If you want to check out the final result, scroll to the bottom of this page. The rest of the post will give you the R code necessary to create these visualizations.

Also if you are curious, there is indeed very low correlation between BSE Sensex and S&P 500 in 2018. However, this correlation is higher when we use a different metric of stock returns.

Let’s load all the libraries we will use for this post


1. Getting Stock Indexes Data

BSE Sensex is obtained directly from BSE’s website:

S&P 500 index is obtained from Yahoo Finance:

I saved the CSV files on my hard disk and then read them in R. In the code below replace the text “File Path/Your File Name” with your own file path.

In the BSE Sensex file, the variable names were giving me some trouble while reading, so I decided not to read them. Accordingly, R will simply use generic V1, V2,…etc. as the variable names.

bse <- read.csv('File Path/Your File Name',
                skip = 1, header = FALSE, stringsAsFactors = FALSE)

snp <- read.csv('File Path/Your File Name',
                stringsAsFactors = FALSE)

For BSE data, I also had a spurious V6 column, which I am deleting in the code below. I rename the variables to match what’s in the csv file. As Date is read as character, I covert that to an R date using dmy() function from lubridate package. I create bse_ret and bse_ret2 using standard formula:

\[ StkRet_t = \frac{Price_t - Price_{t-1}}{Price_{t-1}}\]

In case of bse_ret I use the closing prices for both \(Price_{t-1}\) and \(Price_t\). In case of bse_ret2, I use closing price for \(Price_{t-1}\) but opening price for \(Price_t\). This is because latter is going to capture the effect of what happened in the US markets better than the former. I will explain this more using a timeline as we go forward.

bse <- bse %>% 
  dplyr::select(-V6) %>% 
  rename(Date = V1, Open = V2, High = V3, Low = V4, Close = V5) %>% 
  mutate(Date = lubridate::dmy(Date),
         bse_ret = 100 * (Close - lag(Close)) / lag(Close),
         bse_ret2 = 100 * (Open - lag(Close)) / lag(Close)) %>% 
  select(Date, bse_ret, bse_ret2) # Keep only 3 variables

I will do similar operations on the S&P 500 index. However, here I am not going to compute the second type of reurn because we are going to assume that US markets lead Indian markets. Given the sizes of these two markets, it’s a fair assumption.

snp <- snp %>% 
  mutate(Date = lubridate::ymd(Date),
         snp_ret = 100 * (Close - lag(Close)) / lag(Close)) %>% 
  select(Date, snp_ret) # Keep only these two variables


US east coast is 11 hours 30 minutes behind India currently. The trading hours for New York Stock Exchange (NYSE) on normal days are 9:30 am to 4:00 pm and for Bombay Stock Exchange (BSE) are 9:00 am to 3:30 pm. Actual trading on BSE starts at 9:15 am but institutional traders can start putting their orders at 9:00 am. This doesn’t make any difference to our argumentation, however. The following figure shows the timeline as of the last week.
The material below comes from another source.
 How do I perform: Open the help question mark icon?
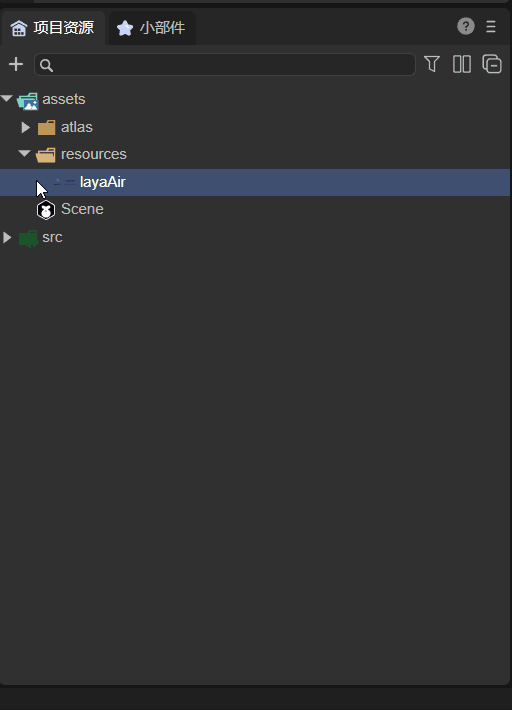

Note that when BSE opens on December 21, 2018, 9:00 am, that’s actually December 20, 2018, 9:30 pm in NY.

2. Merge Indexes

Merging the two indexes is complex. We can just lag BSE Sensex by 1 day and merge with S&P 500 but it is going to introduce errors because of two reasons -

  1. Due to the time difference, the weekends create trouble. When it’s Friday in NYC, it’s Saturday in India and BSE is closed. Thus, we have to merge Friday’s data from S&P 500 with Monday’s data on Sensex.
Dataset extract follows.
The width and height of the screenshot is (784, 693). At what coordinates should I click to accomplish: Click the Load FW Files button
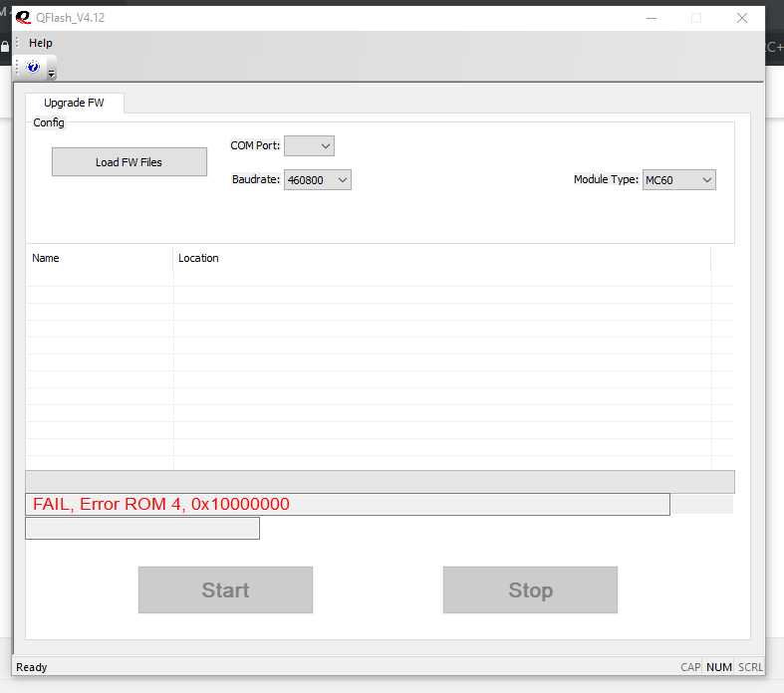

  2. The stock markets may have holidays on different days. For example, in the US 4th of July is a public holiday but in India the markets are open on that day. Similarly, in India 15th August is a public holiday but US markets are open on that day. Thus, we need to tackle this mismtach too.

I overcame this problem by first creating a data set of all the days in a year. Then I left joined this data set with S&P 500 and Sensex separately to create two new data sets. This will result in missing values for the stock returns when there are no observations for certain dates in S&P 500 or Sensex data sets. Finally, I used na.locf function from zoo package to fill up missing returns. na.locf will use the last available value to replace missing values.

# Create a data sets with all the dates

all_dates <- data.frame(Date = seq(lubridate::dmy('01-01-2008'), lubridate::dmy('20-12-2018'), 'day'))

# Merge with BSE Sensex data

bse2 <-  all_dates %>% 
  left_join(bse, by = 'Date') %>% 
  mutate(bse_ret3 = na.locf(bse_ret, na.rm = FALSE),
         bse_ret4 = na.locf(bse_ret2, na.rm = FALSE),
         Date2 = Date - 1 # Create this date to merge with S&P 500

# Similarly merge all_dates with S&P 500 data

snp2 <- all_dates %>% 
  left_join(snp, by = 'Date') %>% 
  mutate(snp_ret2 = na.locf(snp_ret, na.rm = FALSE))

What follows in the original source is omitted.